Saved data entries:
- - - -

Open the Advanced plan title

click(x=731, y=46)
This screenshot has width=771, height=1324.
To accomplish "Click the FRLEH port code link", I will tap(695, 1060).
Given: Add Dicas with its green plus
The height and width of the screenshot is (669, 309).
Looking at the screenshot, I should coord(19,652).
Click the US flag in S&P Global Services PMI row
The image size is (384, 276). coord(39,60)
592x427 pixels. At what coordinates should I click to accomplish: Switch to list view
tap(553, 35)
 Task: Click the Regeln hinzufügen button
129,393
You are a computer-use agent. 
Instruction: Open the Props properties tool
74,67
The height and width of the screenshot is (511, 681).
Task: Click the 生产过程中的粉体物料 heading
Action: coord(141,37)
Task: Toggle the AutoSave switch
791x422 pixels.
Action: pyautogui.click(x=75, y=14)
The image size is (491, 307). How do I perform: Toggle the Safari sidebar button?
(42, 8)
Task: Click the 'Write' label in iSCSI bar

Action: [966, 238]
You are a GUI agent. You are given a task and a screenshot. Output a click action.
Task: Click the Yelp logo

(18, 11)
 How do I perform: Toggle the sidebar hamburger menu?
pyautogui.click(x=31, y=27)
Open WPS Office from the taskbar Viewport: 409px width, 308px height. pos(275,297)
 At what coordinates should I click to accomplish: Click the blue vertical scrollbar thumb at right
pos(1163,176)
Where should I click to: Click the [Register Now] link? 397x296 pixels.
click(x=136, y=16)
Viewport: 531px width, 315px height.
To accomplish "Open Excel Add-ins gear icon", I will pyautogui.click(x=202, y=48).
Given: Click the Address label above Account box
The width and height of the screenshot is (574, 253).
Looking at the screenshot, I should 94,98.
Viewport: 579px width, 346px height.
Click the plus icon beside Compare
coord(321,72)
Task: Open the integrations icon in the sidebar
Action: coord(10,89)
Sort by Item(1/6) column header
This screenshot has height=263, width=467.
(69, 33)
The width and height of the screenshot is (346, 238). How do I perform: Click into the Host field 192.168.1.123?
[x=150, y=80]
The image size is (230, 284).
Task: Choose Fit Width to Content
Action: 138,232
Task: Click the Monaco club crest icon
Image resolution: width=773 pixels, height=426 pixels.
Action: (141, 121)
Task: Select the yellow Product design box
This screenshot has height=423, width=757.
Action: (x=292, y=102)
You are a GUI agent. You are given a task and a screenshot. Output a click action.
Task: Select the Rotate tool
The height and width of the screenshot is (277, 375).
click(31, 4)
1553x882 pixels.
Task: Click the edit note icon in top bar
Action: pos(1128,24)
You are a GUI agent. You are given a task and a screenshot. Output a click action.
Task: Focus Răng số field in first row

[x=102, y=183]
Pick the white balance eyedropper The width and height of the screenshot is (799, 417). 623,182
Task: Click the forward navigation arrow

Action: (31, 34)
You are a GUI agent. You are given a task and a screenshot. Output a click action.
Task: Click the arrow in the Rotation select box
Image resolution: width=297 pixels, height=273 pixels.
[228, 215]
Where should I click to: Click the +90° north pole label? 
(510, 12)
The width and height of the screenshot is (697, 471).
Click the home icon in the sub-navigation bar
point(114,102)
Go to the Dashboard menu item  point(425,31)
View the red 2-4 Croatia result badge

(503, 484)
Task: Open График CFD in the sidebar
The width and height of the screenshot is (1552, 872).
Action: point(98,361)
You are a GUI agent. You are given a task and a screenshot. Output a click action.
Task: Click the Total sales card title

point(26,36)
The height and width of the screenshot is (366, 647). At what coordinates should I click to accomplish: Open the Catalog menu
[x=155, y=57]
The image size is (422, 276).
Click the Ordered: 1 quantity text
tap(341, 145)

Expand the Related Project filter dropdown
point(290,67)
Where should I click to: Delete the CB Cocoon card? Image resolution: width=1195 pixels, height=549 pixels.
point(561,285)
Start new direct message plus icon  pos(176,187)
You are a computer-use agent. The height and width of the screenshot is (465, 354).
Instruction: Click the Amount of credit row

- - - -

— Requirement —
Using the data above, extract exactly the lines from the one that holds "Task: Click the arrow" to the one that holds "Task: Open График CFD in the sidebar", both ends included, and no others.

— Reply to the exercise —
Task: Click the arrow in the Rotation select box
Image resolution: width=297 pixels, height=273 pixels.
[228, 215]
Where should I click to: Click the +90° north pole label? 
(510, 12)
The width and height of the screenshot is (697, 471).
Click the home icon in the sub-navigation bar
point(114,102)
Go to the Dashboard menu item  point(425,31)
View the red 2-4 Croatia result badge

(503, 484)
Task: Open График CFD in the sidebar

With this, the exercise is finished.